Conjunto de tarefas:
A. Altere no texto sobre orações adjetivas tudo o que vai de "Resta aqui enfatizar" até "substantivos ou equivalentes.", substituindo "entrelinhas" por "subtexto", e apresente o trecho resultante.
B. De acordo com o texto sobre orações adjetivas, em que parte do texto captamos as informações implícitas?
C. Retome o texto sobre orações adjetivas e dê continuidade a ele a partir do ponto em que termina.

Texto selecionado:
Porém, em qualquer momento, se dizemos “O ex-presidente do Brasil
Fernando Henrique Cardoso também viajou bastantes vezes ao exterior”, o
substantivo Fernando Henrique Cardoso, exercendo o mesmo papel de
adjunto adnominal e também pelos mesmos motivos acima, é chamado de
aposto, só que agora restritivo, porque distingue esse ex-presidente dos
demais ex-presidentes. E é por isso que Lula, aposto meramente
explicativo, está e deve vir entre vírgulas, e Fernando Henrique
Cardoso, aposto distintivo, não está e não pode ser colocado entre
vírgulas. Se o colocássemos entre vírgulas, mudaríamos a informação
implícita e diríamos a nosso ouvinte/leitor que, desde 1889, só há um
ex-presidente, o que é absolutamente falso.
Resta aqui enfatizar que num texto podemos captar informações
explícitas e implícitas, ou seja, lemos as linhas e as entrelinhas. Na
superfície do texto, ou seja, nas linhas, captamos as informações
explícitas; no profundo do texto, ou seja, nas entrelinhas, no não-dito,
captamos as informações implícitas. E as orações adjetivas atuam
fortemente nas duas linhas, razão por que é preciso realmente tomar
cuidado com a pontuação, para que não se desvirtuem as informações
implícitas.
CONFUSÃO ENTRE ORAÇÃO ADJETIVA E ORAÇÃO APOSITIVA
Esclarecido isso, e para encerrar, podemos tratar agora de uma confusão plausível entre oração subordinada adjetiva e oração subordinada substantiva apositiva. Essa confusão é possível porque o aposto, como vimos, é de fato um adjunto adnominal, só que exercido por substantivos ou equivalentes.
Vejamos como são semelhantes os fatos expressos nos dois períodos abaixo:
A ideia que ele nos deu acrescerá muito a nosso objetivo de lazer.
A ideia dele, que viajássemos a Portugal, acrescerá muito a nosso objetivo de lazer.

Material fornecido:

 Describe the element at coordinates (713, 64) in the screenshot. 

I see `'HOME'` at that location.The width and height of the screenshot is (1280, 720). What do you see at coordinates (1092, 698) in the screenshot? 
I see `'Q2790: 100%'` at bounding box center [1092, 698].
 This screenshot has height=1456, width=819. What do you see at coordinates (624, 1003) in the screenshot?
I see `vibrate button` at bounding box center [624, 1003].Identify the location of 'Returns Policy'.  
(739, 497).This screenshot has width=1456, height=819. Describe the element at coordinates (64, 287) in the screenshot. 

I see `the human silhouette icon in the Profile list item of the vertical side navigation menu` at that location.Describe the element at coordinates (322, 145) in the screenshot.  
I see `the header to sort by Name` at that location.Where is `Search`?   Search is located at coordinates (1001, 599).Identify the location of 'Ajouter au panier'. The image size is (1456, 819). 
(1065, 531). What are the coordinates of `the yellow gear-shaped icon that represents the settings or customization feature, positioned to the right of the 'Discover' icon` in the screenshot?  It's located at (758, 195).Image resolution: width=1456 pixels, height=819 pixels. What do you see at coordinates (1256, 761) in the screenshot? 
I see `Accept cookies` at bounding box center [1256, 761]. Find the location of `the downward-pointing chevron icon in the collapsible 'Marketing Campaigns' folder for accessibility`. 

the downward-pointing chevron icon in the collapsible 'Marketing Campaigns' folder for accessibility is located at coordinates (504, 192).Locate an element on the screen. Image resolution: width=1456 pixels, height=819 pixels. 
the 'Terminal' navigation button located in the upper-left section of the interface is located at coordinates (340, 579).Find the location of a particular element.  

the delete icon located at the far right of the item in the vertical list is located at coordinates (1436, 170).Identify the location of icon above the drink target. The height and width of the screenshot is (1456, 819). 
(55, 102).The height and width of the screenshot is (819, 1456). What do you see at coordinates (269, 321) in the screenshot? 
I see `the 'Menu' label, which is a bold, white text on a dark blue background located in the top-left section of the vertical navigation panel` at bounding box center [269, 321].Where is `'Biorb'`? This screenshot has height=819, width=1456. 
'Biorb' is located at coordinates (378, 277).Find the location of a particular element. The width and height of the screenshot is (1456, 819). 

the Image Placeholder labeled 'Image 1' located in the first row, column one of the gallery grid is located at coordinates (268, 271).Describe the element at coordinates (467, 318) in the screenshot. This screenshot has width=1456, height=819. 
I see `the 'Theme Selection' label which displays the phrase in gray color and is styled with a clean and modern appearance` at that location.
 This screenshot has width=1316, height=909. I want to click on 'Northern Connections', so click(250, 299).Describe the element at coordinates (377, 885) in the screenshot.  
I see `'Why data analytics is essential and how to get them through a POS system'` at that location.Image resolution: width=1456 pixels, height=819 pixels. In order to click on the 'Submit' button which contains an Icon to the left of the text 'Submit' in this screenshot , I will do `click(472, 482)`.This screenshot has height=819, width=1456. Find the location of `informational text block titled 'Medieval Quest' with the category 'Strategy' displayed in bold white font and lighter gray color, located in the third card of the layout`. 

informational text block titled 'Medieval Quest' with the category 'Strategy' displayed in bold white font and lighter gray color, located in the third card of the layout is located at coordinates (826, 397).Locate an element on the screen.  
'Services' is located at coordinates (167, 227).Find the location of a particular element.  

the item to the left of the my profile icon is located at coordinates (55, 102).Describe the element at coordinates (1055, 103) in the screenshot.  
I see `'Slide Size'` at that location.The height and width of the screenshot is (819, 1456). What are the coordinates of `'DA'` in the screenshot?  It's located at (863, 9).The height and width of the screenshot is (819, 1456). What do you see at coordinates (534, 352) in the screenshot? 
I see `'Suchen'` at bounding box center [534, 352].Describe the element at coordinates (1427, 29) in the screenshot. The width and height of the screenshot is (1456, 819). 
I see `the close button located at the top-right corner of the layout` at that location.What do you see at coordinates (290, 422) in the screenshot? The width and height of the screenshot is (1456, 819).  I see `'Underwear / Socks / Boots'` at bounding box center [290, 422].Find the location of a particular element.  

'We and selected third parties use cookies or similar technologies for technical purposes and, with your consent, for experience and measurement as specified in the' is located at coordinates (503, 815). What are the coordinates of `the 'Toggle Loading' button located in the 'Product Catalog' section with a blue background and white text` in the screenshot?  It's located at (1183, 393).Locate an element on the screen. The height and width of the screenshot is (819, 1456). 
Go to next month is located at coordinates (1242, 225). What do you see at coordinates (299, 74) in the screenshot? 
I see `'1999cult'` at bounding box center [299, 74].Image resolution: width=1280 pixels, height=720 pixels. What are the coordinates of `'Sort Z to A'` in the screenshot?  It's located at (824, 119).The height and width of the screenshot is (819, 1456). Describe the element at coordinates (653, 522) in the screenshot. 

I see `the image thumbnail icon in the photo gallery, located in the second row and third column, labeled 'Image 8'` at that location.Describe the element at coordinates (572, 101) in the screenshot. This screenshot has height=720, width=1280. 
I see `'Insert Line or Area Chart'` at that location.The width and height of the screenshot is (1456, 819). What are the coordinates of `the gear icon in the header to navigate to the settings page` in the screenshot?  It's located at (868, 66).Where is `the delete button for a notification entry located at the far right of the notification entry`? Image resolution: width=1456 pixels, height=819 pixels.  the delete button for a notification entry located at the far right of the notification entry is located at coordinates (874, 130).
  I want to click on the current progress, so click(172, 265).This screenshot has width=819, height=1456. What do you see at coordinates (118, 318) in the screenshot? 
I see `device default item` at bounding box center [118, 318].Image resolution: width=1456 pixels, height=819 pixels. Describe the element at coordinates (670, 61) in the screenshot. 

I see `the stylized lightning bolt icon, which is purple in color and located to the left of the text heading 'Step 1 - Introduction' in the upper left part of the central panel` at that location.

Respostas por tarefa:
A.
Resta aqui enfatizar que num texto podemos captar informações
explícitas e implícitas, ou seja, lemos as linhas e as subtexto. Na
superfície do texto, ou seja, nas linhas, captamos as informações
explícitas; no profundo do texto, ou seja, nas subtexto, no não-dito,
captamos as informações implícitas. E as orações adjetivas atuam
fortemente nas duas linhas, razão por que é preciso realmente tomar
cuidado com a pontuação, para que não se desvirtuem as informações
implícitas.
CONFUSÃO ENTRE ORAÇÃO ADJETIVA E ORAÇÃO APOSITIVA
Esclarecido isso, e para encerrar, podemos tratar agora de uma confusão plausível entre oração subordinada adjetiva e oração subordinada substantiva apositiva. Essa confusão é possível porque o aposto, como vimos, é de fato um adjunto adnominal, só que exercido por substantivos ou equivalentes.

B. No profundo do texto, ou seja, nas entrelinhas, no não-dito.

C.
A primeira, equivalente ao adjetivo particípio DADA (“A ideia dada acrescerá muito a nosso objetivo de lazer”) é adjetiva restritiva e funciona como adjunto adnominal do substantivo “ideia” da oração principal. A segunda, equivalente à expressão substantiva “uma viagem a Portugal”, é substantiva apositiva, pois equivale a um substantivo (viagem) esclarecendo outro substantivo (ideia). No primeiro caso, podemos substituir o “que” por “a qual”; na segunda, o que ocorre por parte do ouvinte/leitor é uma pergunta sobre algo que precisa ser esclarecido. A pergunta é: “que ideia?”. A resposta é um aposto: “A ideia dele, uma viagem a Portugal, acrescerá muito a nosso objetivo de lazer”. Mas, como ela é expressa por uma oração, temos oração subordinada substantiva apositiva. E isso também já desmonta aquela asserção de que as orações apositivas vêm somente depois de dois pontos.
Como se vê, nossa língua apresenta tantos caminhos e soluções que jamais poderá ter a exatidão matemática ou física. As linhas, entrelinhas e meandros de um texto provocam discursos sempre à espera de que lhes captem as minúcias. Um usuário competente sabe manejá-la e atingir seus objetivos.
*Professor Leo Ricino é mestre em Comunicação e Letras, instrutor na Universidade Corporativa Ernst & Young, professor na Fecap e ministra cursos no Sinpro – Sindicato dos Professores de São Paulo.